Task to complete: Reproduce the data below line for line, changing nothing.

Dataset rows:
================================
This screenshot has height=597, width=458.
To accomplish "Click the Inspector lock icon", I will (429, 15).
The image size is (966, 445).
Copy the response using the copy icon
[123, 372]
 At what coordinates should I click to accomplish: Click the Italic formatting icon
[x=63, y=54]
================================
Solution to the exercise:
This screenshot has height=597, width=458.
To accomplish "Click the Inspector lock icon", I will (429, 15).
The image size is (966, 445).
Copy the response using the copy icon
[123, 372]
 At what coordinates should I click to accomplish: Click the Italic formatting icon
[x=63, y=54]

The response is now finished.